While building concepts for the Cell Loop, our major challenge was finding a liquid handling solution, which can dose precisely and can be controlled via computer. A peristaltic pump would be suitable for dosing and gentle transportation of drops within the loop. Commercial pumps meeting our requirements were available, though costing at least 1300$ per pump (,,), which is too expensive if we want other teams to pick up on our project. The iGEM-team from Aachen of 2015 already built Do-It-Yourself peristaltic pumps based on a design from thingiverse.  Therefore, we firstly tested the suitability of the existing pumps to our Cell Loop setup.

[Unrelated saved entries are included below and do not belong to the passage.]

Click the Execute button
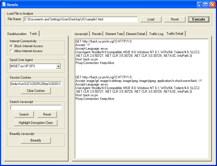The height and width of the screenshot is (166, 217). pyautogui.click(x=199, y=19)
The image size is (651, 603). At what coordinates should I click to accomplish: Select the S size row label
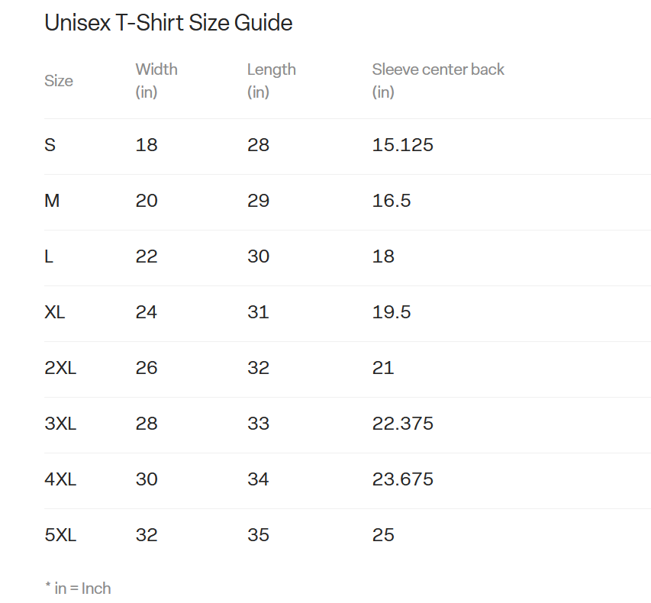tap(50, 145)
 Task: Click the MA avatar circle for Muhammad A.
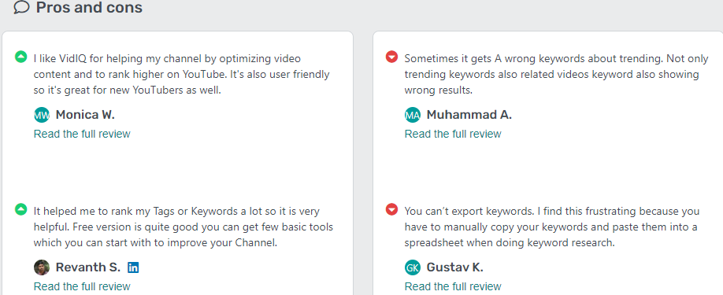[x=413, y=115]
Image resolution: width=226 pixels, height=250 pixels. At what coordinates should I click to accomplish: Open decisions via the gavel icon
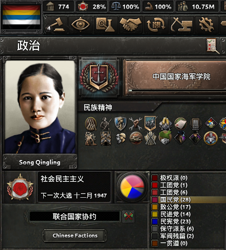point(56,25)
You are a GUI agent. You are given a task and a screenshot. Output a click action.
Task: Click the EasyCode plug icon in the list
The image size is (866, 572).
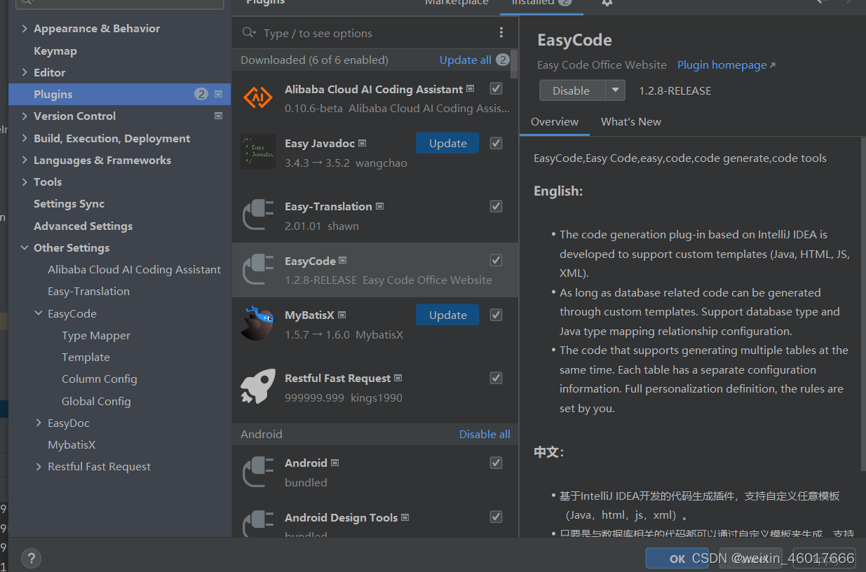[257, 268]
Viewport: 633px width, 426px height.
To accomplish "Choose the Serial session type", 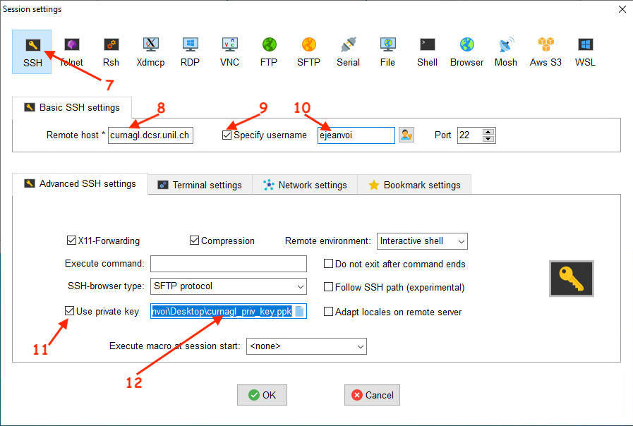I will 348,51.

The pumps of the 2015 team were designed for continuous pumping in a bioreactor, where they did a great job, but they were never meant for precision dosing or general use without a bioreactor. For example, only one tubing size fits the peristaltic pump and the diameter was too small for our purpose. Furthermore, the pumps were already partially disassembled, probably when they were separated from the bioreactor and without electrical and programming knowledge they could not be started up
Enabling other teams to reproduce your work is a core aspect of iGEM hardware projects, but the more specialized a device becomes, the lower are the chances that it will be reused or build again. We started to rethink our project: If we built a new pump and the Cell Loop tailored to our needs, it wouldn’t be that useful to other teams. And it was still not guaranteed that we would be able to finish all devices in time for our own project. Moreover, building general applicable devices is even more time consuming, so we decided to focus on a single aspect. Since liquid handling plays a key role in the Cell Loop as well as in many other areas of application, we resolved to build a lasting, well documented peristaltic pump, which can be rebuilt easily and cheaply by upcoming teams in the future. To our best knowledge there was no low-cost solution capable of precision dosing, pumping and being remote-controlled via computer before.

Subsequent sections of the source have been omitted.